DATA EXTRACTS Block Start

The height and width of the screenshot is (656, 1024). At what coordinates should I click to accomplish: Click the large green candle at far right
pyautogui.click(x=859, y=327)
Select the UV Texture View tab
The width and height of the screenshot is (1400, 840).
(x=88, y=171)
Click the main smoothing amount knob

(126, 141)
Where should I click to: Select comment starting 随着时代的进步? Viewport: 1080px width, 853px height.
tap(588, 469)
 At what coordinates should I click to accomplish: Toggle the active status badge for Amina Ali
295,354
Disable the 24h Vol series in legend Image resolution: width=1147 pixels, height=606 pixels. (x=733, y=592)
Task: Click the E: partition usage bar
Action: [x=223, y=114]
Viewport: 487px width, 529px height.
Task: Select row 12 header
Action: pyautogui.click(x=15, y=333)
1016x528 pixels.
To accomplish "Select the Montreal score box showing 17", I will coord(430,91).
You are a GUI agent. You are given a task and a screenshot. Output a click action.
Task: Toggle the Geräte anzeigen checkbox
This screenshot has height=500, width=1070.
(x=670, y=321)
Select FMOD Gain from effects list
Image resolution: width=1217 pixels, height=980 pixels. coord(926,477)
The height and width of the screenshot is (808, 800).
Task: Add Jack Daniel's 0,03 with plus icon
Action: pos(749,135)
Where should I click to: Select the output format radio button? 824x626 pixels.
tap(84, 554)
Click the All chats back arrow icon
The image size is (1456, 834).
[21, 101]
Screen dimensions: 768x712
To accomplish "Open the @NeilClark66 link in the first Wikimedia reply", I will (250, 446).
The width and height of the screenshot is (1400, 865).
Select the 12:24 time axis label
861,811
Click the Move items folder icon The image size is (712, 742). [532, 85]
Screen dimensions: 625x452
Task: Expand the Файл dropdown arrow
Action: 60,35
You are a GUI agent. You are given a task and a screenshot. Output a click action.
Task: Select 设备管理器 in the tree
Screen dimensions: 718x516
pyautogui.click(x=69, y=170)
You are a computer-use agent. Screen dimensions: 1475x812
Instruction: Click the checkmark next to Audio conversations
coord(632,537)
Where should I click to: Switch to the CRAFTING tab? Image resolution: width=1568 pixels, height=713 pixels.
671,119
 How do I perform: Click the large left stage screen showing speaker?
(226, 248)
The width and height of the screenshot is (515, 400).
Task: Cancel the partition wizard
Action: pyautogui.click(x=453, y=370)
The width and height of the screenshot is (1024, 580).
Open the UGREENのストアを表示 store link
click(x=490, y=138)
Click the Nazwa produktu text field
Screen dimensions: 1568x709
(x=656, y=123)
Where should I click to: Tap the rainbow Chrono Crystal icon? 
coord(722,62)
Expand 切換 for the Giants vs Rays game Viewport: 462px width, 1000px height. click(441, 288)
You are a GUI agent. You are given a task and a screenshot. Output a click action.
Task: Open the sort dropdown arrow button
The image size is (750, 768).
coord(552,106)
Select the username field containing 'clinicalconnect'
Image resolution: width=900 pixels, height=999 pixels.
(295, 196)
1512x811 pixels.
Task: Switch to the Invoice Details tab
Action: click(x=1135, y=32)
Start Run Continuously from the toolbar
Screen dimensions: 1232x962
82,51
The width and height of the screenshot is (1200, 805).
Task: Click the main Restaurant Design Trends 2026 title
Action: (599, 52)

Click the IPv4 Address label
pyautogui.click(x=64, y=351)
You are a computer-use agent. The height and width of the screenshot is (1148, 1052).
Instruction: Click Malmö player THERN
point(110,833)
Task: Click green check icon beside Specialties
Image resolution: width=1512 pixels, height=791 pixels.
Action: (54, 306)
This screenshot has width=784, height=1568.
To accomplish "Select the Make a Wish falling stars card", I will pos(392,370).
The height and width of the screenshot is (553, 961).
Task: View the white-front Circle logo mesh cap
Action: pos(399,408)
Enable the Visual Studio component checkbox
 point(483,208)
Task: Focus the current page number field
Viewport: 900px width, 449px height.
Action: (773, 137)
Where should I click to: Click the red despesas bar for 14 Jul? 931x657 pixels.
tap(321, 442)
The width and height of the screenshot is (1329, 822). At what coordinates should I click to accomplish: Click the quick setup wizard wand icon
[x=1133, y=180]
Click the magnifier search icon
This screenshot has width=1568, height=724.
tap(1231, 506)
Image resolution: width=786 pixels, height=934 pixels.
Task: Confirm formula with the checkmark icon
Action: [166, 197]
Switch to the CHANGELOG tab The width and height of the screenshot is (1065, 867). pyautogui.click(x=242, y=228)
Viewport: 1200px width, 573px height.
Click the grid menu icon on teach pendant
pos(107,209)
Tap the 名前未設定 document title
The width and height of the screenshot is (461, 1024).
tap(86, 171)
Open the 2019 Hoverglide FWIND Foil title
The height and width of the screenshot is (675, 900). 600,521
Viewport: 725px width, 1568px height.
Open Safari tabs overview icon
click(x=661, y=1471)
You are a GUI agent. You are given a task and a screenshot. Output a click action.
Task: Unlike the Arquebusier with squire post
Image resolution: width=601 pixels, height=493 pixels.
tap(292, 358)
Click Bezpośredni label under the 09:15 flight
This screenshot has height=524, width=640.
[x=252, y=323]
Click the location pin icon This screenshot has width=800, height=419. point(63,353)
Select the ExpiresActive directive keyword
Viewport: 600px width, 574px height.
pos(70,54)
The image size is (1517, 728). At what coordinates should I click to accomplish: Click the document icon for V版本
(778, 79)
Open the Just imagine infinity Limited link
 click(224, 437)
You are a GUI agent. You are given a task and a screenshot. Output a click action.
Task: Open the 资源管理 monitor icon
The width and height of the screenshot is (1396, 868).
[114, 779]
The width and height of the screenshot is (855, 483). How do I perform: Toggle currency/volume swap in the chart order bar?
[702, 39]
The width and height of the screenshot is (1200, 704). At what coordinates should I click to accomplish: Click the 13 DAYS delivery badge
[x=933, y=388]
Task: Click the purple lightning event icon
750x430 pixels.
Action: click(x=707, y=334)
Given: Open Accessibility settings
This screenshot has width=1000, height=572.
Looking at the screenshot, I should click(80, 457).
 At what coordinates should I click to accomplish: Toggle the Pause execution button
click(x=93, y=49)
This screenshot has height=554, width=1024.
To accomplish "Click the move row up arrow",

DATA EXTRACTS Block End

Using the records above, repeat exactly the lines from the first one through the line with "You are a computer-use agent. Screen".

* _OUTPUT FOR THIS EXERCISE_:
The height and width of the screenshot is (656, 1024). At what coordinates should I click to accomplish: Click the large green candle at far right
pyautogui.click(x=859, y=327)
Select the UV Texture View tab
The width and height of the screenshot is (1400, 840).
(x=88, y=171)
Click the main smoothing amount knob

(126, 141)
Where should I click to: Select comment starting 随着时代的进步? Viewport: 1080px width, 853px height.
tap(588, 469)
 At what coordinates should I click to accomplish: Toggle the active status badge for Amina Ali
295,354
Disable the 24h Vol series in legend Image resolution: width=1147 pixels, height=606 pixels. (x=733, y=592)
Task: Click the E: partition usage bar
Action: [x=223, y=114]
Viewport: 487px width, 529px height.
Task: Select row 12 header
Action: pyautogui.click(x=15, y=333)
1016x528 pixels.
To accomplish "Select the Montreal score box showing 17", I will coord(430,91).
You are a GUI agent. You are given a task and a screenshot. Output a click action.
Task: Toggle the Geräte anzeigen checkbox
This screenshot has height=500, width=1070.
(x=670, y=321)
Select FMOD Gain from effects list
Image resolution: width=1217 pixels, height=980 pixels. coord(926,477)
The height and width of the screenshot is (808, 800).
Task: Add Jack Daniel's 0,03 with plus icon
Action: pos(749,135)
Where should I click to: Select the output format radio button? 824x626 pixels.
tap(84, 554)
Click the All chats back arrow icon
The image size is (1456, 834).
[21, 101]
Screen dimensions: 768x712
To accomplish "Open the @NeilClark66 link in the first Wikimedia reply", I will (250, 446).
The width and height of the screenshot is (1400, 865).
Select the 12:24 time axis label
861,811
Click the Move items folder icon The image size is (712, 742). [532, 85]
Screen dimensions: 625x452
Task: Expand the Файл dropdown arrow
Action: 60,35
You are a GUI agent. You are given a task and a screenshot. Output a click action.
Task: Select 设备管理器 in the tree
Screen dimensions: 718x516
pyautogui.click(x=69, y=170)
You are a computer-use agent. Screen dimensions: 1475x812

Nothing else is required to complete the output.